Lorsqu’on lui demande s’il a fait des démarches pour obtenir confirmation des sommes détenues par Northern Trust, Vincent Mascolo ajoute : « On en a discuté, on a été jusqu’à Me [Jean] Villeneuve, le directeur du contentieux. [Il] nous a suggéré de ne pas faire de confirmation à l’externe dans un mandat d’inspection. »

Une progression fulgurante

Lorsque Finance et Investissement publie « Le mystère Norbourg », en juin 2004, un article faisant état des questions soulevées par l’importante croissance que connaît la firme, l’inspecteur Mascolo réitère ses craintes au sujet de Vincent Lacroix.

« Cet article soulève la même question que le rapport d’inspection […] », écrit Mascolo dans une note de service citée dans la réponse à la défense de l’AMF. « Il en ressort que la provenance des fonds qui a permis la fulgurante croissance de cette firme est un mystère pour tout le monde, y compris les journalistes et les gens de l’industrie. […] Il est aussi intéressant de constater que de son propre aveu, M. Vincent Lacroix gagne désormais un revenu annuel dans les 7 chiffres… […] lors de notre inspection en 2003, le salaire de Lacroix ne semblait pas dépasser les 100 000 $. »

Et encore une fois, Vincent Mascolo signale qu’il lui semble que la probité du conseiller Vincent Lacroix doit être évaluée par l’AMF.

En août 2004, quand Vincent Lacroix veut acquérir Services Financiers DR Inc., l’AMF demande d’où proviendront les fonds pour réaliser la transaction.
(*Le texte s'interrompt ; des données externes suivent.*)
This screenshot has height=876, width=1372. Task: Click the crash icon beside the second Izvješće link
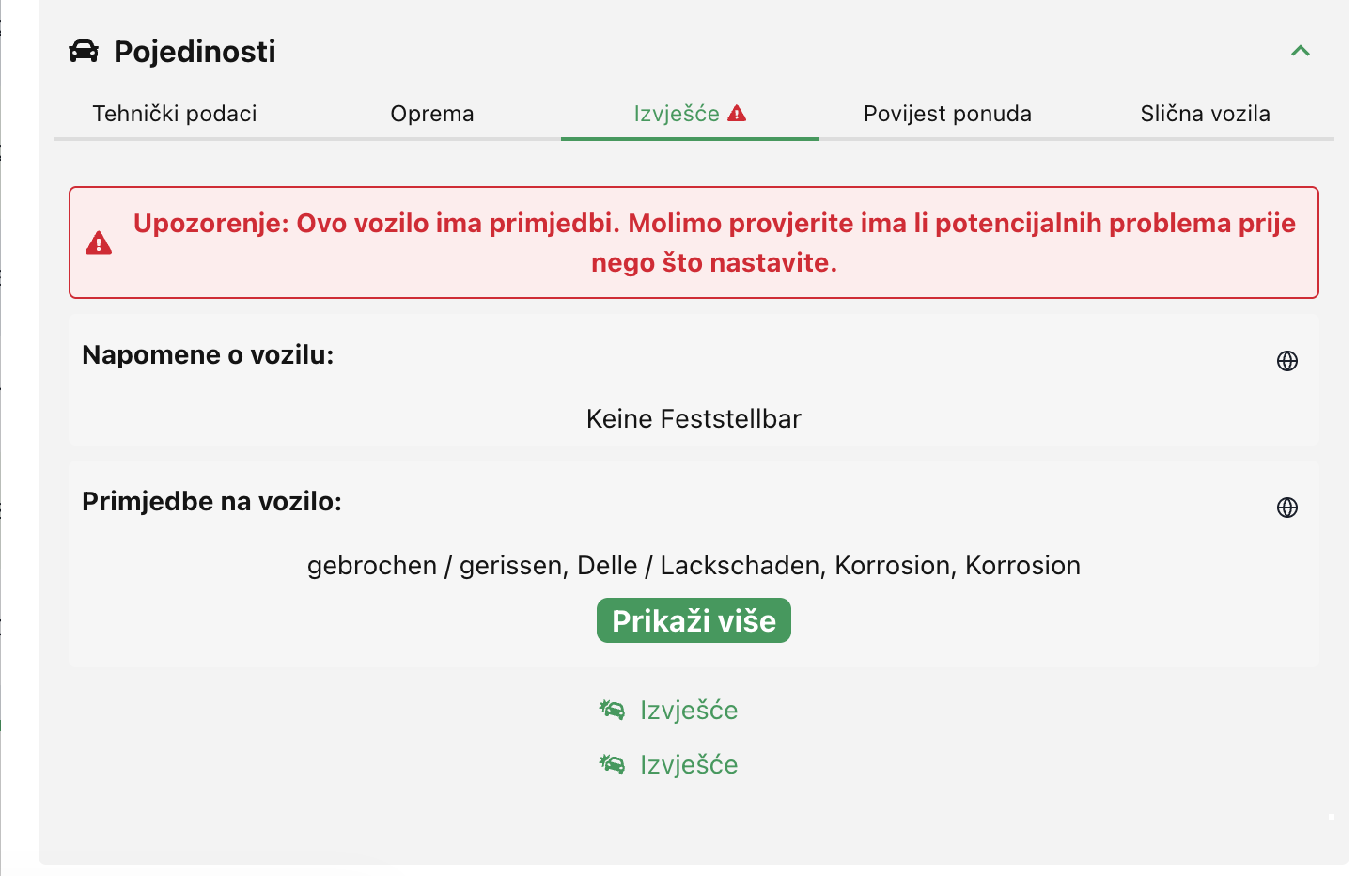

Un analyste de l’AMF, Thomas Cockburn, demande ainsi aux avocats de Norbourg la source des fonds utilisés pour payer l’acquisiton. Les avocats de Norbourg expliquent « que les fonds requis […] se trouvent sous écrou dans un compte en fiducie », relate la réponse à la défense de l’AMF.

L’analyste Cockburn conclut donc la même chose que son collègue Mascolo deux ans plus tôt, à savoir que la provenance des fonds pour la transaction l’inquiète.

Pour le chef de l’inscription Claude Lessard, qui chercherait alors des motifs de refuser l’approbation demandée par Vincent Lacroix pour cette transaction, voilà un motif sérieux de refuser la demande de Norbourg.

Claude Lessard contacte alors le service des enquêtes, où André Gagnier et Michel Vadnais sont en charge de la pré-enquête sur Norbourg. Michel Vadnais répond qu’il ne voit « aucun motif de refus [de la transaction], puisque son mandat de pré-enquête n’est pas encore … commencé », écrivent les avocats Létourneau et Larochelle.

Toujours inquiet, Claude Lessard refuse l’approbation à Vincent Lacroix. Le dossier est alors transféré aux affaires juridiques de l’AMF. « Contre toute attente et sans vérification ou analyse additionnelle, l’AMF approuve malgré l’avis de Cockburn et de Lessard la prise de position importante de Norbourg [dans Services financiers DR] », lit-on dans la réponse à la défense de l’AMF.

Vincent Lacroix aurait ainsi mis la main sur une cagnotte de quelque 82 M$. et de septembre 2004 à août 2005, il aurait ainsi détourné plus de 42 M$.

C’est pourtant l’analyse de Thomas Cockburn qui suscitera du remous au sein de l’AMF. Le 28 octobre 2004, une ordonnance d’enquête est rendue à l’endroit de Norbourg.

Appelée à commenter, l'AMF répond «que notre dossier est prêt et que nous nous défendrons», précise son porte-parole Sylvain Théberge. Quant au ministre des Finances, Raymond Bachand, de qui relève le régulateur, le fait que le dossier soit devant les tribunaux l'empêche de commenter, nous a-t-on dit à son cabinet.